Search code examples
azure-data-factoryderived-column

Azure Data Factory - dynamically deal with trailing column delimiters


I've got a blob container of tab delimited files that I'm trying to automate to import to am azure SQL database. One table per file Every source file has a different schema.

I've got a for each loop to loop through the files in the blob container, then the copy data task uses the file metadata to pass parameters into a generic source dataset and automatically create tables in the SQL database sink.

The process is fine - HOWEVER - the source files all have a trailing tab - which the datafactory is interpreting as a column without a name - so I get this error:

ErrorCode=DelimitedTextColumnNameNotAllowNull,'Type=Microsoft.DataTransfer.Common.Shared.HybridDeliveryException,Message=The name of column index 36 is empty.
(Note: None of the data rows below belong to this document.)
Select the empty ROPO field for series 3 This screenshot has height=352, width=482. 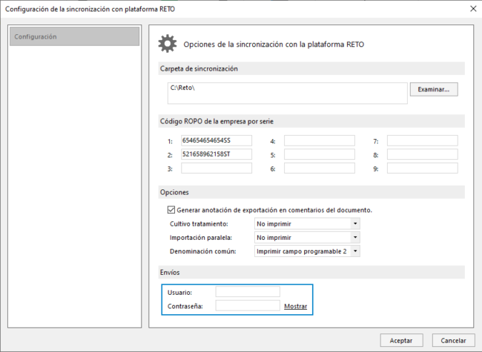[x=216, y=169]
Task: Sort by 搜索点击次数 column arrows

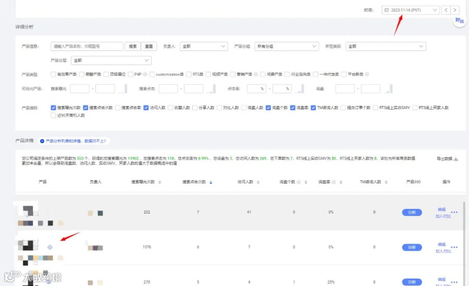Action: click(211, 182)
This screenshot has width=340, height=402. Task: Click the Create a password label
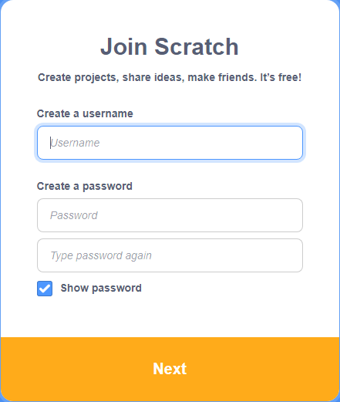point(85,186)
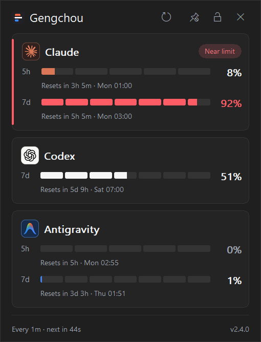Click the Antigravity rainbow arch icon
The height and width of the screenshot is (342, 261).
tap(30, 228)
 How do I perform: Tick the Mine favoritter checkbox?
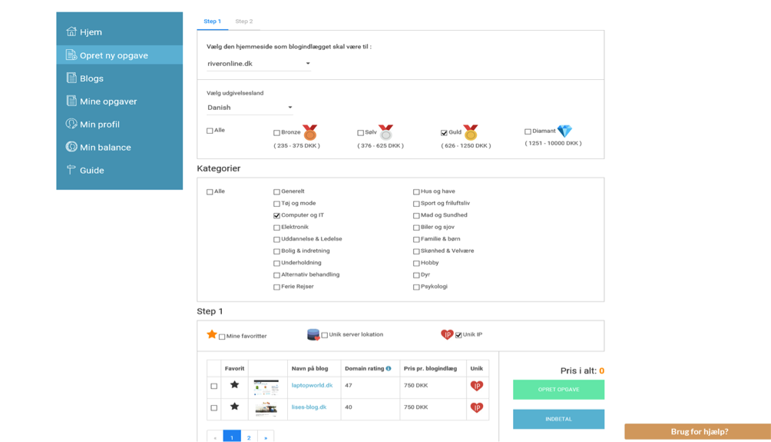(222, 337)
Make sure column name is properly specified in the header row.,Source=Microsoft.DataTransfer.Common,'

I think this partially answers my question: ADF Copy with trailing column delimiter

But how do I get it to work dynamically? The solution above manually specifies the 'valid' columns in the dataset to exclude the empty ones, but my 'valid' columns will change each time through the for each loop for each different source file, so I can't hardcode.

Cheers


Solution

  • You cannot achieve the desired output using copy activity.

    Instead use dataflow for this. In the source, dataflow will give the projection like below.

    enter image description here

    For extra trailing tab(\t), it will give the name like above.

    So, filter that extra column using select transformation.

    instr(name,'_c')==0
    

    enter image description here

    Result:

    enter image description here

    Add the SQL table as sink and it will copy the desired columns to the target table. Use dataset parameters for the source and sink to do this process dynamically.